> Exercise 1
Answer the following questions using the text on returning to a childhood home.
(a) Toward which river does the stream meander, and how far away is that river?
(b) What was the only thing left on the space where the house had been?
(c) What Portuguese word does the text give for the sadness, longing and nostalgia described?

=== Source extract ===

I
have been thinking lately about place
and the sense or meaning of place.
I remember a few years ago returning to the Xavante village in Brazil
where I grew up and, more specifically, to the little plot of land
that I called "home" most of those growing up years. While everything was
changed, there were still “landmarks” left of the places I
remembered. Large rocks still outlined the foundation of what we
called the “old house.” On the space that had been the house
where we lived, the only thing left was the cracked remains of
cement and brick floors. Hidden within an area now overgrown by
shrubs was the thick concrete slab where the gas-engine-powered
washing machine once sat. Most amazing were the
mango trees still alive
and laid out in the same pattern that I remember from my childhood,
their now thick, gnarled trunks providing stately witness to the
decades that had passed. And in a wooded area just beyond what had
been our yard I found, much to my surprise, the rounded moss-covered
rock basin, part of a stream bed, looking very much the way I
remembered it. Crystal clear water still moved gently through this
space, meandering its way to the flow of the Batovi River, a half
mile away.
A pool in the stream that ran near our home had been changed little by the passage of time |
Returning
to this place, now in so many ways changed, I remember observing, exploring,
seeking out, noting, every detail and delighting in each lingering
hint that reminded me of the way things had once been. In my mind I
mapped it out, measuring distances and re-creating each item that had
been – houses, trails, the corral, the depression marking what had once been the outhouse, a palm tree no longer there. . . I felt a sadness, a longing and nostalgia
(in Portuguese saudades)

=== Available data ===

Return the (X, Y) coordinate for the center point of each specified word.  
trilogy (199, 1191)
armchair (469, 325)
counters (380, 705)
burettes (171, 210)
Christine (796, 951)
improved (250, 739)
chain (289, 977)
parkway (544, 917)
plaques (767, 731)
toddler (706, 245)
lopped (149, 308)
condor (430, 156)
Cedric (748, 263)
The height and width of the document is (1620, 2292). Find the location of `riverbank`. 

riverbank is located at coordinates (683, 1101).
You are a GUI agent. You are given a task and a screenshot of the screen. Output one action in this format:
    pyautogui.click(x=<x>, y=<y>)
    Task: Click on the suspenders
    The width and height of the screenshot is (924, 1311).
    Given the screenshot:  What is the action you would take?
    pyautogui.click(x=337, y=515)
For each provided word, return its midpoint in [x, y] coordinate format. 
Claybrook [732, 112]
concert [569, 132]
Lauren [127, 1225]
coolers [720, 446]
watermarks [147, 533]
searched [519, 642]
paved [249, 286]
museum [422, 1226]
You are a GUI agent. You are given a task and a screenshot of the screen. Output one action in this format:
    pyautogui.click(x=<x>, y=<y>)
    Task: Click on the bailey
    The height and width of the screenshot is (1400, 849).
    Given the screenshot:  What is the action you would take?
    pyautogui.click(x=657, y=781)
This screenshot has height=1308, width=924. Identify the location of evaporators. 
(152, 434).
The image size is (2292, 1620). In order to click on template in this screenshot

===

> Exercise 2
Count the lines of the records that contain the string "height", treating case as significant, and give only the number.

> Exercise answer 1
(a) The Batovi River, a half mile away.
(b) The cracked remains of cement and brick floors.
(c) Saudades.

> Exercise answer 2
4